Original written before October 23, 2015; Revised March 4, 2017; October 8, 2018
I had not given this issue much thought until someone at an online forum pointed out in 2014 that I was using too many Pāli words and it was difficult to understand the meaning of those terms. This is an important point that has two aspects:
- In the Arana Vibhanga Sutta (MN 139), the Buddha advised bhikkhus to explain the Dhamma by providing the MEANINGS and not to emphasize a given language. As long as one comprehends the concept, it does not matter what language is used.
- On the other hand, we need to have a way to transmit the key foundational words for future generations without distorting the meaning of such words. And it is difficult to find suitable words in other languages for keywords like anicca, anatta, and Paṭicca Samuppāda.
- I have explained the meaning of any Pāli term I use. But for a first-time reader, this could be a legitimate issue. Please use the “Search” button on the top right to locate relevant posts for any keyword. There is a “Pāli Glossary – (A-K)” and “Pāli Glossary – (L-Z)“.
1. Buddha Dhamma is the most complex theory in the world; it encompasses all of nature’s laws. Even though its basic premises are not hard to grasp, if one needs to dig deeper, one needs to spend some time “learning the basics”, or the “fundamental ideas involved”.
- Think about it this way: Can one learn algebra without knowing arithmetic?
- The key is to learn the basic ideas well, words like anicca, anatta, bhava, etc. It is said that one could understand the Buddha’s message about existence just by comprehending anicca (which will lead to an understanding of dukkha and anatta), and that is true.
- But that is not possible if anicca is translated into English as just one word: impermanence. The Pāli word anicca means much more than just impermanence. So, it is better for the word anicca and to learn what is meant by that word.

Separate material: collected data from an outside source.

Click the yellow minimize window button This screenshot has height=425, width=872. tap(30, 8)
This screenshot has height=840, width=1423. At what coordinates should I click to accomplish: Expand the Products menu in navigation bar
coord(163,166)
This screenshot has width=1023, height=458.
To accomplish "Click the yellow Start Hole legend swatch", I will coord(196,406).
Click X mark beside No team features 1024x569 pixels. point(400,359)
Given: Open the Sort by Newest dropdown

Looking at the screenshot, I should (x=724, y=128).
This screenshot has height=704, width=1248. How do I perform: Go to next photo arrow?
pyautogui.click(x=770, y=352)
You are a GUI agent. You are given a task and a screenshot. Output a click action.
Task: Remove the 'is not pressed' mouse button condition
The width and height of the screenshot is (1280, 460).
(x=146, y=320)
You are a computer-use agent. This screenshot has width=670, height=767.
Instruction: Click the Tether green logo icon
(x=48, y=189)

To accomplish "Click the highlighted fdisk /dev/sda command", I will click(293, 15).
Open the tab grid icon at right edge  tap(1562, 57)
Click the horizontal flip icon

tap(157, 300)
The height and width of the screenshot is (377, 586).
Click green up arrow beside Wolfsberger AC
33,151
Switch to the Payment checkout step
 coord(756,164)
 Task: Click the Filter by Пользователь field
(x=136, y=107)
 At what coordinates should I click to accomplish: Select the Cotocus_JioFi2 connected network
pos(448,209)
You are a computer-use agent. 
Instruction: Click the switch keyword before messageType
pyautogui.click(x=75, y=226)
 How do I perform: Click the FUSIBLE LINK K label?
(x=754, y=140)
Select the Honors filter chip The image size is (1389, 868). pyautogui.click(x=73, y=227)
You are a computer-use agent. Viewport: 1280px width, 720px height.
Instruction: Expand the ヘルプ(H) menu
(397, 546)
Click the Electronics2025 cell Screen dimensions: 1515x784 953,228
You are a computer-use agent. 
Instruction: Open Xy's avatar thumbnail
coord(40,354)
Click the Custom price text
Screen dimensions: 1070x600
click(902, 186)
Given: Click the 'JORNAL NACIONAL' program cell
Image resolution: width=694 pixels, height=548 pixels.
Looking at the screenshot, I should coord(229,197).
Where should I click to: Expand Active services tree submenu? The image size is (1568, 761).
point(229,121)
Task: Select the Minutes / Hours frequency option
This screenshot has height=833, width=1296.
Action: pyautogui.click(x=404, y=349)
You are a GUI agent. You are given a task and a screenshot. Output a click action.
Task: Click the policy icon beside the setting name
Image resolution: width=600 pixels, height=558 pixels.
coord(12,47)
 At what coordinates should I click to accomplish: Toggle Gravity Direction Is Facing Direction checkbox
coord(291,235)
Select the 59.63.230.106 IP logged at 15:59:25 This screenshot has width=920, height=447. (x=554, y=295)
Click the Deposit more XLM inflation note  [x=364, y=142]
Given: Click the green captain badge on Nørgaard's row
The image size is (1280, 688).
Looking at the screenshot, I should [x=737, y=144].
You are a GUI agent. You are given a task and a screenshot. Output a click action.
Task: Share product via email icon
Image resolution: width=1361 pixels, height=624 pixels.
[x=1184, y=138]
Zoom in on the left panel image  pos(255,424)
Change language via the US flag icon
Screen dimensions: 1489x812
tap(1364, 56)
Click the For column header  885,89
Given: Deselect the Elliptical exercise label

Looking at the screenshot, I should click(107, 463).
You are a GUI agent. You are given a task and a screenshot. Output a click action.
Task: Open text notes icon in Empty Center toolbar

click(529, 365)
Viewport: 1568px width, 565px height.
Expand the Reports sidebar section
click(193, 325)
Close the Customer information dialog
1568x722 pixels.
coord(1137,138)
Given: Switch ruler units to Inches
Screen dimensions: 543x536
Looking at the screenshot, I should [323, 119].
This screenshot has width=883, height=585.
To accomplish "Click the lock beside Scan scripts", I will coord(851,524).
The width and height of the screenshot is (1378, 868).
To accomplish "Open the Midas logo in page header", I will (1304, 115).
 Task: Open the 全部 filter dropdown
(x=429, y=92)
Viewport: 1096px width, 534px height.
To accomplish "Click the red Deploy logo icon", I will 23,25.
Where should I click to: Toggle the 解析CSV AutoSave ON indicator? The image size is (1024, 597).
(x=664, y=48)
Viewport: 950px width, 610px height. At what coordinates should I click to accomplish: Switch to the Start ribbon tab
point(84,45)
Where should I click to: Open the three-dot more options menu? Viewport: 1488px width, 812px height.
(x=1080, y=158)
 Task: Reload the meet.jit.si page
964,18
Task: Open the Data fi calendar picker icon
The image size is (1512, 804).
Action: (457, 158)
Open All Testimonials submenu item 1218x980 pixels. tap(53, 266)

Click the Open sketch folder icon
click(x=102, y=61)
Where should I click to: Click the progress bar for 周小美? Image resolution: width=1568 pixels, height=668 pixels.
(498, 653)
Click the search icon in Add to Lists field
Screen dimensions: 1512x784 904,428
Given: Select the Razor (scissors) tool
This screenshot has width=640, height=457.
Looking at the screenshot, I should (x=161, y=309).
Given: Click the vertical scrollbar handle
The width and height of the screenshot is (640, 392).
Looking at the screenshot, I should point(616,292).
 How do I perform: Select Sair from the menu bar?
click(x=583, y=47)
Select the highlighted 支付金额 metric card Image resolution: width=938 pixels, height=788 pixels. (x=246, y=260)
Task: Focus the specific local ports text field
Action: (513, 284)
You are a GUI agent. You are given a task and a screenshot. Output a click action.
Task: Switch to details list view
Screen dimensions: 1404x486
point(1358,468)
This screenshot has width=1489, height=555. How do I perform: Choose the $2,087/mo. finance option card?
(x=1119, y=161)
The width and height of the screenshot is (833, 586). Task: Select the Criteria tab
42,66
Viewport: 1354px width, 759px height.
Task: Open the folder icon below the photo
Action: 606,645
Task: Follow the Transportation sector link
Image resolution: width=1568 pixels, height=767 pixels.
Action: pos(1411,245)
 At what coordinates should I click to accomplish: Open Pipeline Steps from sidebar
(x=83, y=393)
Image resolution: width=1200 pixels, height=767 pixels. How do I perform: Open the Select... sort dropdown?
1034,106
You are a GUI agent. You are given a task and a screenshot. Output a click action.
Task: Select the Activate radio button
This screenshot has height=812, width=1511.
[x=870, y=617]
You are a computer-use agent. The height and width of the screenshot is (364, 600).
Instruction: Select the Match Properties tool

- Viññāna is another word like that. It should not be translated just as “consciousness”; it is much more complex; see, “Viññāna – What It Really Means“.
2. There is another aspect too. If one learns the basic concepts in addition/subtraction or even quantum mechanics, it does not matter what language one uses to learn it. The key is to get the IDEA, not just learn the words. One can learn addition/subtraction or quantum mechanics in ANY language, not by memorizing words but by understanding the key concepts.
- When a child learns how to add/subtract, he/she has to learn the basic multiplication table and the procedures on how to use that knowledge in handling big numbers. After that he/she can solve any arbitrary problem involving big numbers.
- In the same way, one needs to get the IDEAS embodied in some key Pāli words because many of those Pāli words CANNOT be directly translated into other languages: They are highly condensed, each word packed with deep meanings.
- In quantum mechanics, the word “quantum” embodies the subject; regardless of the language one uses, one knows what a quantum is. In the same way, one needs to know what “anicca” is. There is no other word for it in English.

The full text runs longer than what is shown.